Of all the blenders on the market, there are only two that stand out from the pack and claim to be the best machines for making a green smoothie. In one corner, we have the ever-popular Vitamix 5200/6300 with a reputation for making excellent smoothies and a build quality that lasts a lifetime.
In the other corner, we have the Blendtec Designer Series Blender with more horsepower and the demonstrated ability to turn garden rakes, golf balls and iPads into fine powder. So, which blender is the best blender for making green smoothies?
Vitamix vs. Blendtec
Price: Vitamix and Blendtec are expensive blenders. Vitamix starts at $449 (“Getting Started” package) while Blendtec starts at $454.95. At both price points, you get the basic blender setup with a standard, 64-ounce pitcher.
Vitamix offers Certified Reconditioned blenders for as low as $329. Blendtec also offers Factory Recertified blenders, but as of this writing, only for their Total Blender Classic series. At $384.95 (as of 10/15/2013), it’s nowhere near as good of a deal as a $329 Reconditioned Vitamix 5200.

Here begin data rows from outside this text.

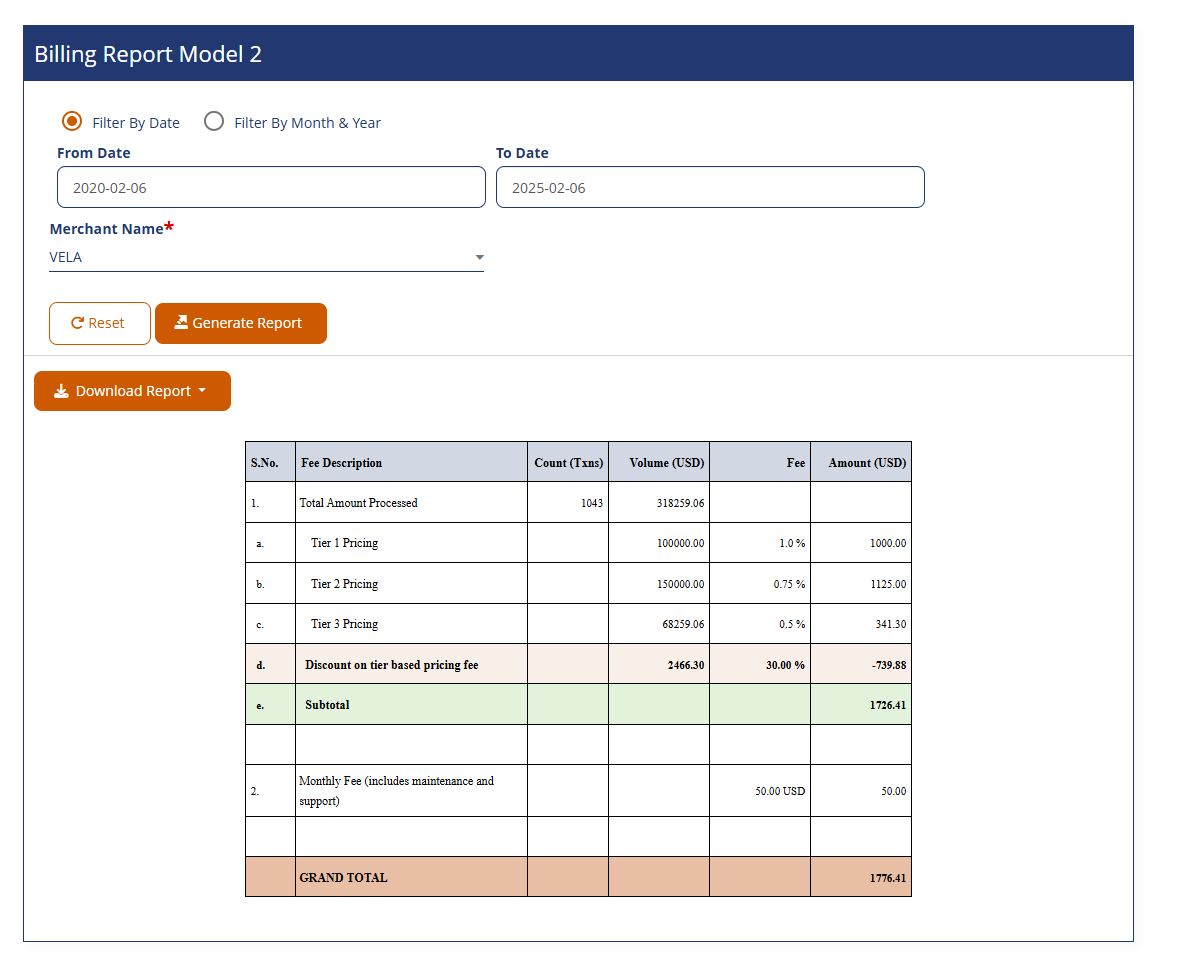This screenshot has width=1179, height=979.
Task: Click the Reset button
Action: (100, 322)
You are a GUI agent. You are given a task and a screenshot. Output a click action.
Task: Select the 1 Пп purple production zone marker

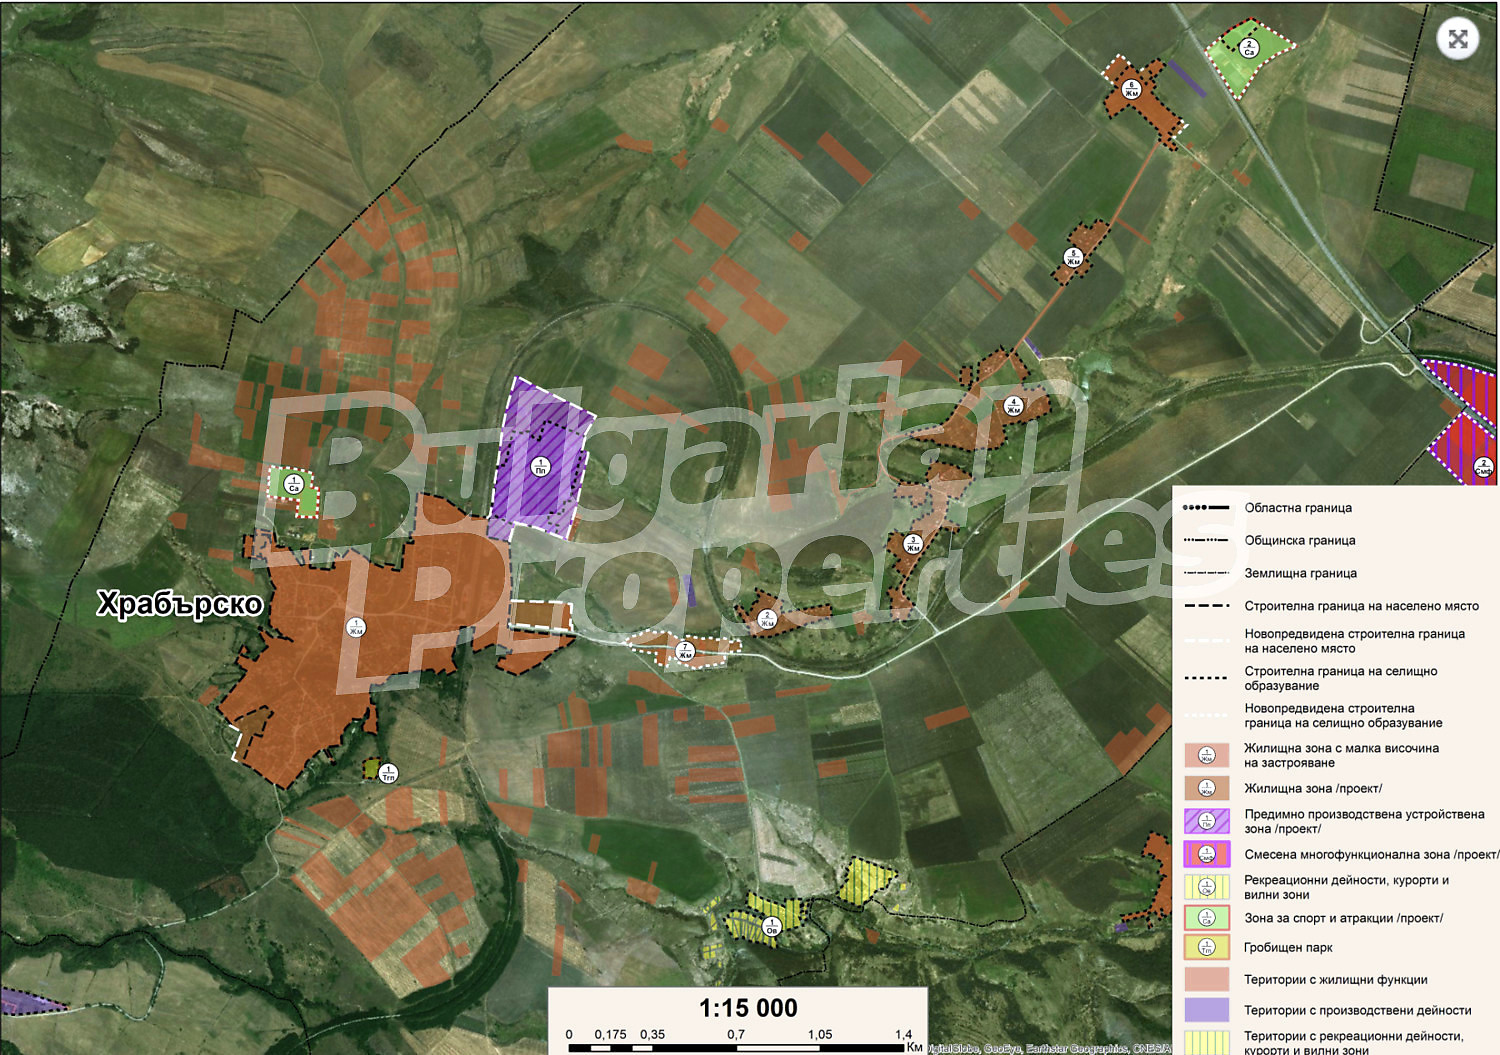coord(540,466)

Shipping Cost: If you order a Vitamix through any link on Incredible Smoothies, you’ll receive free shipping within the United States. That’s a discount of up to $25! You also get free shipping on a Blendtec blender when ordered through the Incredible Smoothies website.
Power/Speed: The Vitamix 5200 blender features a 2 peak horsepower motor that spins its blade at variable speeds from 11 mph (miles per hour) to 240 mph. The Blendtec blender boasts more power with a 3 peak horsepower, 1560 watt motor that spins its blade up to 300 mph according to the product video.
While some people might cite Blendtec’s greater horsepower as a sign of a better blender, Vitamix is no less capable of achieving the same results as the Blendtec. You’d be hard pressed to tell the difference between them in the quality and creaminess of a green smoothie. Basically, there’s no real difference between a 3 horsepower motor or a 2 horsepower motor when you’re blending up food items. Three horsepower for a blender is mostly marketing hype.
Warranty: Vitamix has a solid 7-year warranty. You can purchase an extended warranty for $75 that covers it up to 10 years.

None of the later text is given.